ABT-925

Clinical data
- Other names: ABT925; A-437203; A437203; BSF-201640; BSF201640; DTA-201; DTA201; LU-201640; LU201640
- Routes of administration: Oral
- Drug class: Dopamine D_{3} receptor antagonist
- ATC code: None;

Identifiers
- IUPAC name 2-[3-[4-[2-tert-butyl-6-(trifluoromethyl)pyrimidin-4-yl]piperazin-1-yl]propylsulfanyl]-1H-pyrimidin-6-one;
- CAS Number: 220519-06-2;
- PubChem CID: 9916104;
- ChemSpider: 8091752;
- UNII: E6CKI5C54O;

Chemical and physical data
- Formula: C_{20}H_{27}F_{3}N_{6}OS
- Molar mass: 456.53 g·mol^{−1}
- 3D model (JSmol): Interactive image;
- SMILES CC(C)(C)C1=NC(=CC(=N1)N2CCN(CC2)CCCSC3=NC=CC(=O)N3)C(F)(F)F;
- InChI InChI=1S/C20H27F3N6OS/c1-19(2,3)17-25-14(20(21,22)23)13-15(26-17)29-10-8-28(9-11-29)7-4-12-31-18-24-6-5-16(30)27-18/h5-6,13H,4,7-12H2,1-3H3,(H,24,27,30); Key:KXVAICSRMHXLJN-UHFFFAOYSA-N;

= ABT-925 =

ABT-925, also known as A-437203 or as LU-201640, is a selective dopamine D_{3} receptor antagonist which was under development for the treatment of schizophrenia but was never marketed.
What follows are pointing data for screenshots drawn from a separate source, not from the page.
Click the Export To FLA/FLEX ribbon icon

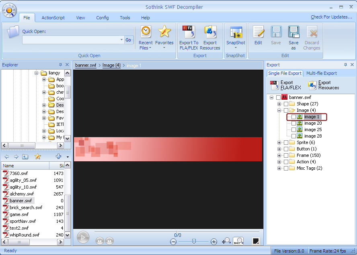(x=189, y=32)
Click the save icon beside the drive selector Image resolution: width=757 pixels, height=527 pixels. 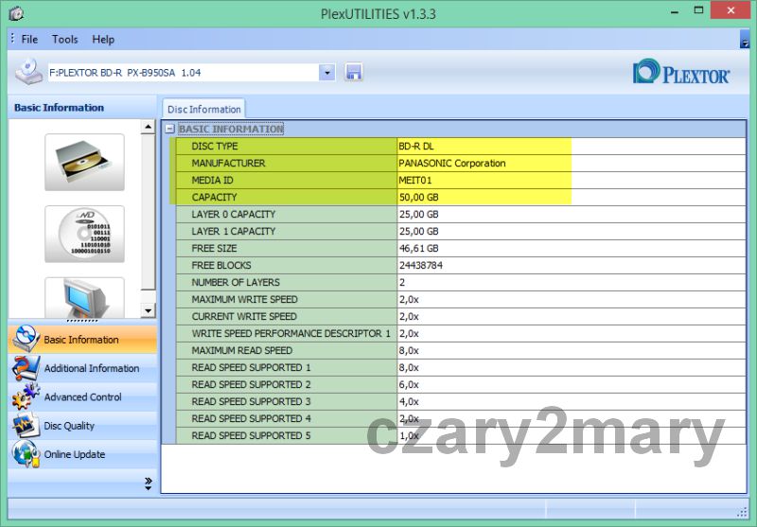pyautogui.click(x=354, y=73)
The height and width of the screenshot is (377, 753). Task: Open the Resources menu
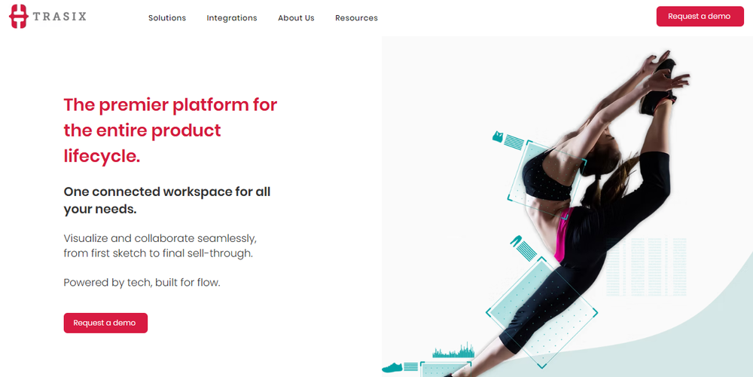[x=356, y=18]

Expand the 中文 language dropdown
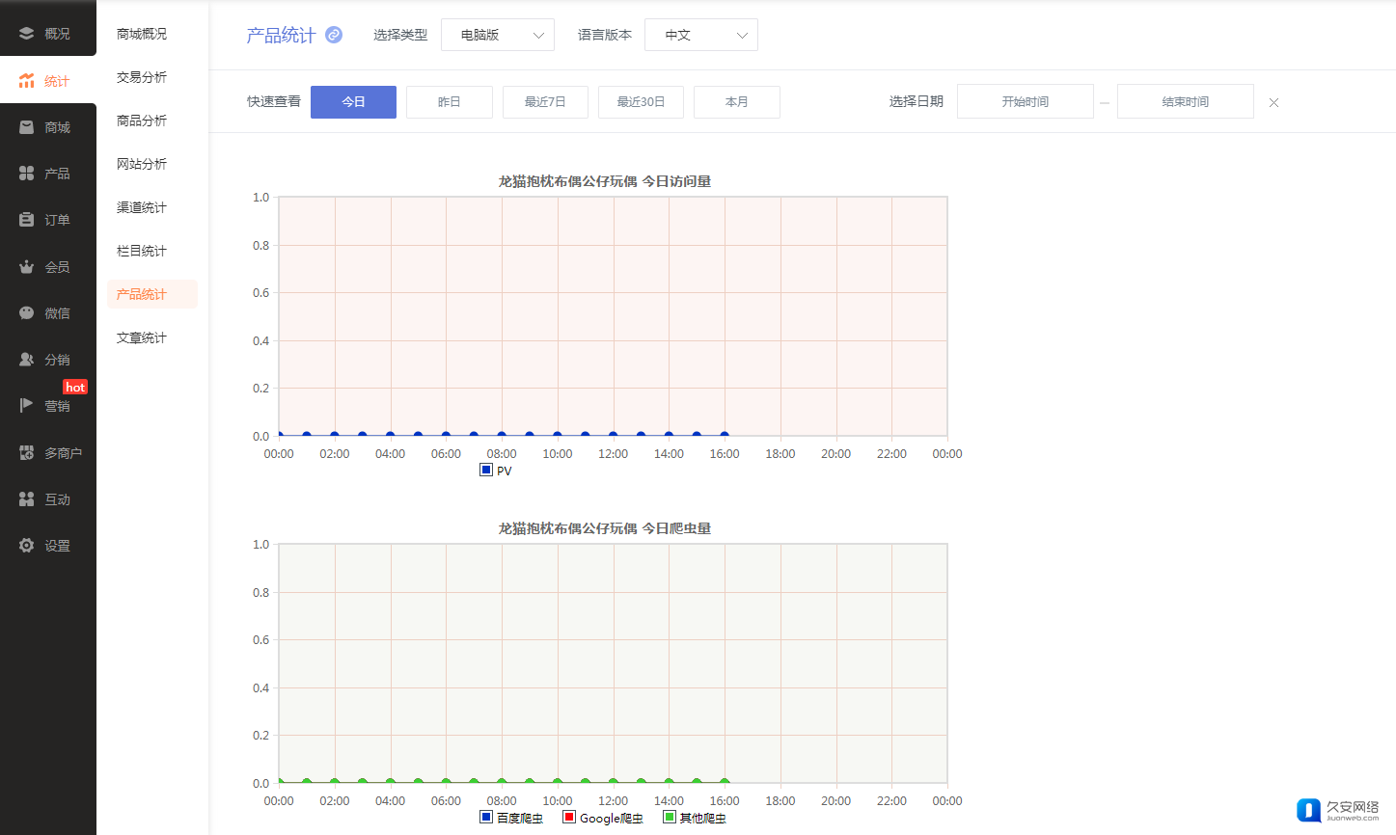click(x=700, y=35)
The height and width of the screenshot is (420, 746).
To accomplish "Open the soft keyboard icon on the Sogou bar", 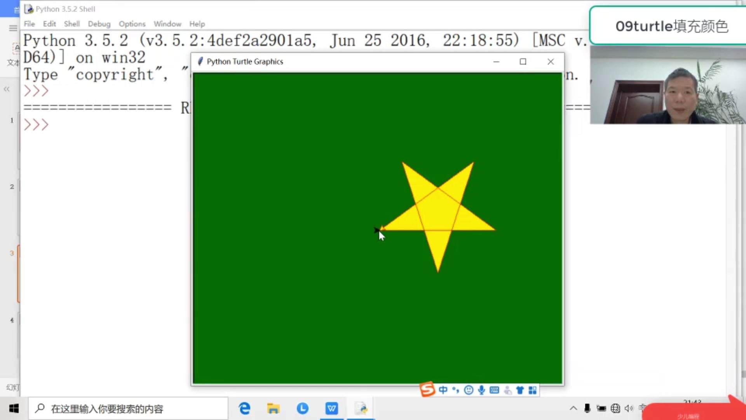I will [494, 390].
It is taken orally.

The drug shows affinity for the dopamine D_{3} receptor and to a much lesser extent for the dopamine D_{2} receptor, with K_{i} values of 0.97–3.2 nM and 75 nM, respectively, and with 45- to 120-fold selectivity for the dopamine D_{3} receptor over the dopamine D_{2} receptor. It showed little activity in classical tests of antipsychotic-like activity in rodents, for instance inhibition of methamphetamine-induced hyperlocomotion and inhibition of apomorphine-induced climbing behavior. The drug does not produce catalepsy and does not affect prolactin levels in rodents. The occupancy of the dopamine D_{3} receptor by ABT-925 has been studied in humans.

ABT-925 was first described in the scientific literature by 1997. At the time, it was the most potent and selective dopamine D_{3} receptor antagonist yet known. In addition, the drug has been said to have been the first selective dopamine D_{3} receptor antagonist. It was under development by Abbott Laboratories. The drug reached phase 2 clinical trials prior to the discontinuation of its development. ABT-925 is known to have been in active phase 2 trials between 2001 and 2007. It failed to show antipsychotic effectiveness in acute schizophrenia in a phase 2 trial published in 2011.